How the world’s biggest brain maps could transform neuroscience
With only 302 neurons, the C. elegans nervous system might be sufficiently hard-wired for researchers to be able to assume that a connectivity map obtained from one specimen would be the same for any other — although some studies suggest otherwise18. But for larger nervous systems, such as those of D. melanogaster and zebrafish larvae, connectome variability between specimens is significant enough that brain models should be trained on structure and function data acquired from the same specimen.
Currently, this can be achieved only in two common model organisms. The bodies of C. elegans and larval zebrafish are transparent, which means researchers can make functional recordings across the organisms’ entire brains and pinpoint activity to individual neurons. Immediately after such recordings are made, the animal can be killed, embedded in resin and sectioned, and anatomical measurements of the neural connections mapped. In the future, however, researchers could expand the set of organisms for which such combined data acquisitions are possible — for instance, by developing new non-invasive ways to record neural activity at high resolution, perhaps using ultrasound.

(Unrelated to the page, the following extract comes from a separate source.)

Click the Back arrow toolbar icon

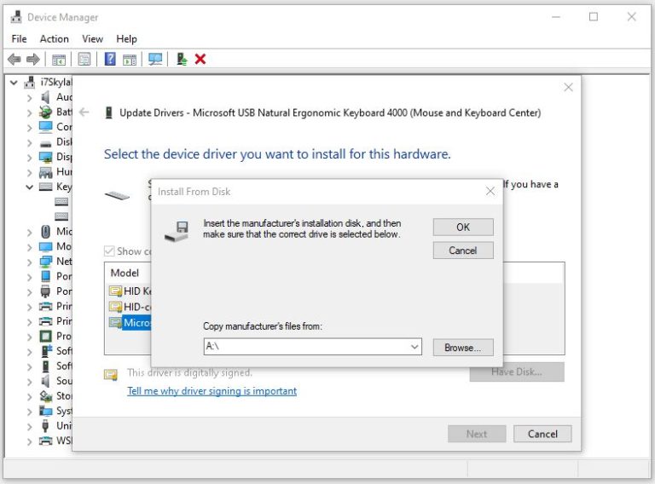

Obtaining such multimodal data sets in the same specimen will require extensive collaboration between researchers, investment in big-team science and increased funding-agency support for more holistic endeavours19. But there are precedents for this type of approach, such as the US Intelligence Advanced Research Projects Activity’s MICrONS project, which between 2016 and 2021 obtained functional and anatomical data for one cubic millimetre of mouse brain.
Besides acquiring these data, neuroscientists would need to agree on the key modelling targets and the quantitative metrics by which to measure progress. Should a model aim to predict the behaviour of a single neuron on the basis of a past state or of an entire brain? Should the activity of an individual neuron be the key metric, or should it be the percentage of hundreds of thousands of neurons that are active? Likewise, what constitutes an accurate reproduction of the neural activity seen in a biological system? Formal, agreed benchmarks will be crucial to comparing modelling approaches and tracking progress over time.
Lastly, to open up brain-modelling challenges to diverse communities, including computational neuroscientists and specialists in machine learning, investigators would need to articulate to the broader scientific community what modelling tasks are the highest priority and which metrics should be used to evaluate a model’s performance. WeatherBench, an online platform that provides a framework for evaluating and comparing weather forecasting models, provides a useful template16.
Some will question — and rightly so — whether a machine-learning approach to brain modelling will be scientifically useful. Could the problem of trying to understand how brains work simply be traded for the problem of trying to understand how a large artificial network works?
Yet, the use of a similar approach in a branch of neuroscience concerned with establishing how sensory stimuli (for example, sights and smells) are processed and encoded by the brain is encouraging. Researchers are increasingly using classically modelled neural networks, in which some of the biological details are specified, in combination with machine-learning systems. The latter are trained on massive visual or audio data sets to reproduce the visual or auditory capabilities of nervous systems, such as image recognition. The resulting networks demonstrate surprising similarities to their biological counterparts, but are easier to analyse and interrogate than the real neural networks.
For now, perhaps it’s enough to ask whether the data from current brain mapping and other efforts can train machine-learning models to reproduce neural activity that corresponds to what would be seen in biological systems. Here, even failure would be interesting — a signal that mapping efforts must go even deeper.